<<<<
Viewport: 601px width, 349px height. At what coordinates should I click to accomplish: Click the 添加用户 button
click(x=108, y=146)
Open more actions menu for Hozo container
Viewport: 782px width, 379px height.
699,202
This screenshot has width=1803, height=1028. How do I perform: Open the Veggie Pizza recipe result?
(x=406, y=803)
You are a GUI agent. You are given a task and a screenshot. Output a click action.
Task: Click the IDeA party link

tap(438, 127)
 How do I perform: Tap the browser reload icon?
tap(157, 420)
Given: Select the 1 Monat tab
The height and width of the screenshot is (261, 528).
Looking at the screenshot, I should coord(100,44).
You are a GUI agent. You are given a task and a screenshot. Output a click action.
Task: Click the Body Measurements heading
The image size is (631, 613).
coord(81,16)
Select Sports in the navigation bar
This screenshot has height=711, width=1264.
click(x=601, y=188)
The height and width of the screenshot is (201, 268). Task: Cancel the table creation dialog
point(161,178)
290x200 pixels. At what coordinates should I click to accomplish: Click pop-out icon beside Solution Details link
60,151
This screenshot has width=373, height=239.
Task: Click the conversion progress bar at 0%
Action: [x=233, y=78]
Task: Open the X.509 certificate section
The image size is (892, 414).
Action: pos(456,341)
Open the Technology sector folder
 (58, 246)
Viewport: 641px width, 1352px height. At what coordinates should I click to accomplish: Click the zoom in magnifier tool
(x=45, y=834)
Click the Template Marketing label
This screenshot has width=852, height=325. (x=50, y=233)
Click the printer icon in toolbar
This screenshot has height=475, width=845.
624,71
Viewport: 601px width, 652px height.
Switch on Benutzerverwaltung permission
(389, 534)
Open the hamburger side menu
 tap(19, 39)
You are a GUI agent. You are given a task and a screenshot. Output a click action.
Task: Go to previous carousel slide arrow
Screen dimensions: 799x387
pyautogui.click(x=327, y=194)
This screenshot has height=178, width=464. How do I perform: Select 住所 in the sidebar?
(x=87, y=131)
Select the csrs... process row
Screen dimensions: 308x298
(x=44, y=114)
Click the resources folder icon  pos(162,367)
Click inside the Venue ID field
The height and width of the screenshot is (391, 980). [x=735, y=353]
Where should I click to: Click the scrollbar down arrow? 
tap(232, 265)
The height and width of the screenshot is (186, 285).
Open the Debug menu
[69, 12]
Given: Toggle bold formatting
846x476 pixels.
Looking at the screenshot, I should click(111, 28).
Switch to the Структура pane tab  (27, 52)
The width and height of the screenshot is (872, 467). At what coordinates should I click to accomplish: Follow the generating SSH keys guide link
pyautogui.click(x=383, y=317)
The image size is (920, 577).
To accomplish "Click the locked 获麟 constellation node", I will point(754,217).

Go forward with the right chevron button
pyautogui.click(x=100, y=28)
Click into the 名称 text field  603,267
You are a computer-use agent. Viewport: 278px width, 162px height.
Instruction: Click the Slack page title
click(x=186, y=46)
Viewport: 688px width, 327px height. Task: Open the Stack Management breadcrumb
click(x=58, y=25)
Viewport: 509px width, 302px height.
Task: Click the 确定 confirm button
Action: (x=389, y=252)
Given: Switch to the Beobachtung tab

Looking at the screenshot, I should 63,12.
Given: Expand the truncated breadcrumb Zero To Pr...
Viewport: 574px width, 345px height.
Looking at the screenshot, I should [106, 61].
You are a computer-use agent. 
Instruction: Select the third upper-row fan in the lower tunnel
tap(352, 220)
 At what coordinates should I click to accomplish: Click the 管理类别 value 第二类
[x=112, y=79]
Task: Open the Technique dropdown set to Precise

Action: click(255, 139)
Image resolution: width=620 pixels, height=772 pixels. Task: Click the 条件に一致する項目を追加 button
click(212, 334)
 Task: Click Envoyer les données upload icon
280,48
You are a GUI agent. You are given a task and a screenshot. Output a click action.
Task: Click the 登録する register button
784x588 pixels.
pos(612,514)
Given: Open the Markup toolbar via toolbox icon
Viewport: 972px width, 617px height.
>>>>
**Goal of the exercise**
Once you find the line with "Click into the" in the entries above, output it and each line after it up to and including the line with "Given: Expand the", and nothing else.

**Answer space**
Click into the 名称 text field  603,267
You are a computer-use agent. Viewport: 278px width, 162px height.
Instruction: Click the Slack page title
click(x=186, y=46)
Viewport: 688px width, 327px height. Task: Open the Stack Management breadcrumb
click(x=58, y=25)
Viewport: 509px width, 302px height.
Task: Click the 确定 confirm button
Action: (x=389, y=252)
Given: Switch to the Beobachtung tab

Looking at the screenshot, I should 63,12.
Given: Expand the truncated breadcrumb Zero To Pr...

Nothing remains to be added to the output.